Reputation: 65

Parsing a string with nested quotes

I need to parse a string that looks like this:

"prefix 'field1', '', 'field2', 'field3', 'select ... where (column1 = '2017') and ((('literal1', 'literal2', 'literal3', 'literal4', 'literal5', 'literal6', 'literal7') OVERLAPS column2 Or ('literal8') OVERLAPS column3 And (column4 > 0.0 Or column6 > 0.0)) And column7 IN_COMMUNITY [int1] And column5 = 'literal9')  LIMIT 0 ', 'field5', 'field6', 'field7', 'field8', 'field9', '', 'field10'"

And I would like to get a list like the following:

['field1', '', 'field2', 'field3', 'select ... where (column1 = '2017') and ((('literal1', 'literal2', 'literal3', 'literal4', 'literal5', 'literal6', 'literal7') OVERLAPS column2 Or ('literal8') OVERLAPS column3 And" (column4 > 0.0 Or column6 > 0.0)) And column7 IN_COMMUNITY [int1] And column5 = 'literal9')  LIMIT 0 ', 'field5', 'field6', 'field7', 'field8', 'field9', '', 'field10']

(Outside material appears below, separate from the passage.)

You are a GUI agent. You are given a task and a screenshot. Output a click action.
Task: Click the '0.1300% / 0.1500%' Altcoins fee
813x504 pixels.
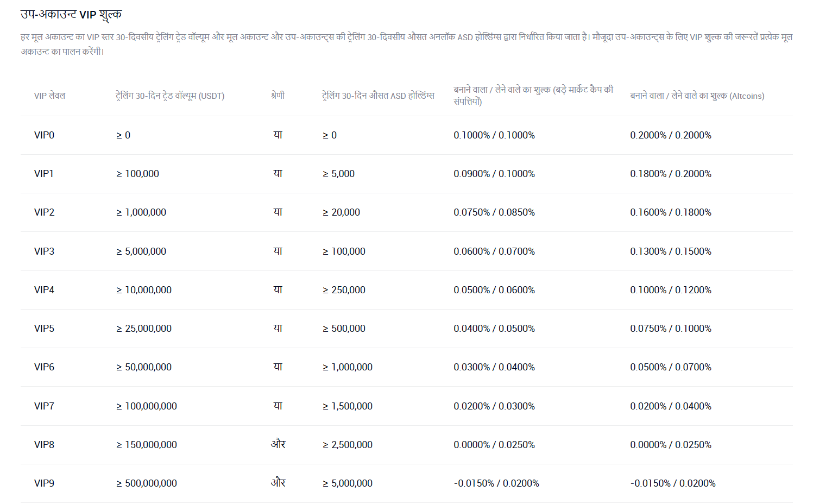click(x=671, y=251)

I've tried it with regular expressions, but it doesn't work in the substring of the pseudo-SQL statement.

How can I get that list?

Upvotes: 1

Answers (5)

Alain T.

Reputation: 42143

The comma separators that are actually between fields will be at an even quote level. So, by changing these commas to \n characters, you could apply a simple .split("\n") on the string to get field values. You then only need to clean up the field values to remove leading/trailing spaces and quotes.

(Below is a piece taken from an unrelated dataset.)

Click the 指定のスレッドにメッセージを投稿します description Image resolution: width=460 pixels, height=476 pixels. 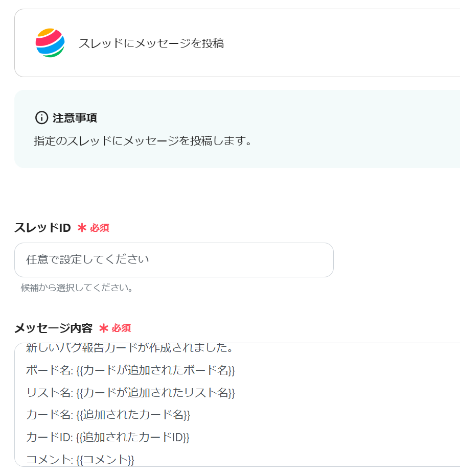click(143, 140)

from itertools import accumulate

string      = "prefix 'field1', '', 'field2', 'field3', 'select ... where (column1 = '2017') and ((('literal1', 'literal2', 'literal3', 'literal4', 'literal5', 'literal6', 'literal7') OVERLAPS column2 Or ('literal8') OVERLAPS column3 And (column4 > 0.0 Or column6 > 0.0)) And column7 IN_COMMUNITY [int1] And column5 = 'literal9')  LIMIT 0 ', 'field5', 'field6', 'field7', 'field8', 'field9', '', 'field10'"
prefix,data = string.split(" ",1)                   # remove prefix
quoteLevels = accumulate( c == "'" for c in data )  # compute quote levels for each character
fieldData   = "".join([ "\n" if c=="," and q%2 == 0 else c for c,q in zip(data,quoteLevels) ]) # comma to /n at even quote levels
fields      = [ f.strip().strip("'") for f in fieldData.split("'\n '") ] # split and clean content

for i,field in enumerate(fields): print(i,field)

This will print:

0 field1
1 
2 field2
3 field3
4 select ... where (column1 = '2017') and ((('literal1', 'literal2', 'literal3', 'literal4', 'literal5', 'literal6', 'literal7') OVERLAPS column2 Or ('literal8') OVERLAPS column3 And (column4 > 0.0 Or column6 > 0.0)) And column7 IN_COMMUNITY [int1] And column5 = 'literal9')  LIMIT 0 
5 field5
6 field6
7 field7
8 field8
9 field9
10 
11 field10

Upvotes: 0

scratchpad

Reputation: 286

Here's a brittle way to do it if you know what the SQL string is supposed to look like.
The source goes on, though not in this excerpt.